Yahoo has been snapping up technology companies on a regular basis. ClarityRay is Yahoo’s second recent acquisition of an Israeli company, after it announced in July the purchase of streaming video company RayV. Yahoo is headquartered in Sunnyvale, California.
ClarityRay was founded in 2012 by CEO Ido Yablonka, Chief Technology Officer Guy Pitelko and VP for research and development Vadim Zak.
In May 2012 it raised $500,000 in a round led by chairman Saar Wilf, the founder of Fraud Sciences.
Although ClarityRay is still small, with just six employees including the founders, the exit is expected to generate a handsome profit for everyone involved. The company became profitable last year. For Wilf, this is his first exit as an investor.

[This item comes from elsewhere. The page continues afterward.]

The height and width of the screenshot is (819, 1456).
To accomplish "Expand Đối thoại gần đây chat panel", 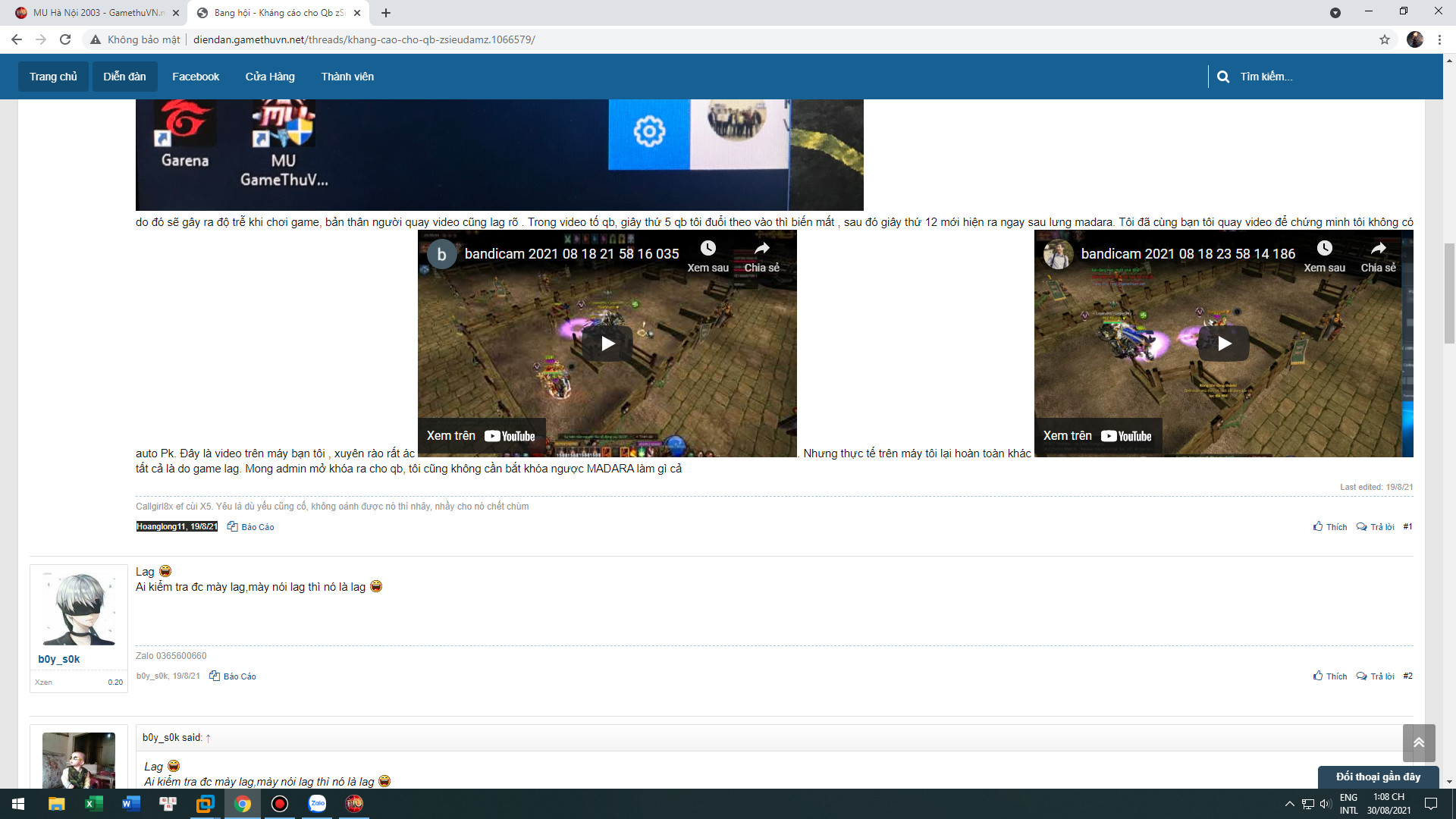I will (x=1377, y=777).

“Joining Yahoo now will allow us to make use of that momentum and take the next steps (or rather, leaps) towards that vision, and we couldn’t be more excited,” the company said in a statement released on Friday. “This once-in-a-lifetime opportunity enables the mass scaling of our technology, impact and ideas to the absolute forefront of our field, while working with an amazing team who shares our passion. We’re proud to call Yahoo ‘home’.”
The initial technology that ClarityRay developed was designed to help Internet content providers deal with ad blockers that were depriving them of advertising revenues. In 2012, the company reported that on average 9.3% of Internet ads in the United States, Europe and Israel were being blocked. That threatened to undermine websites’ business model: offering content at no cost to users, in exchange for advertising on the page or in popup ads.
ClarityRay developed a two-pronged solution, offering Internet surfers ad-blocking software and Internet publishers the technology to provide ad-free surfing to paid subscribers to their websites. It later shifted its focus to advertising fraud and malware detection.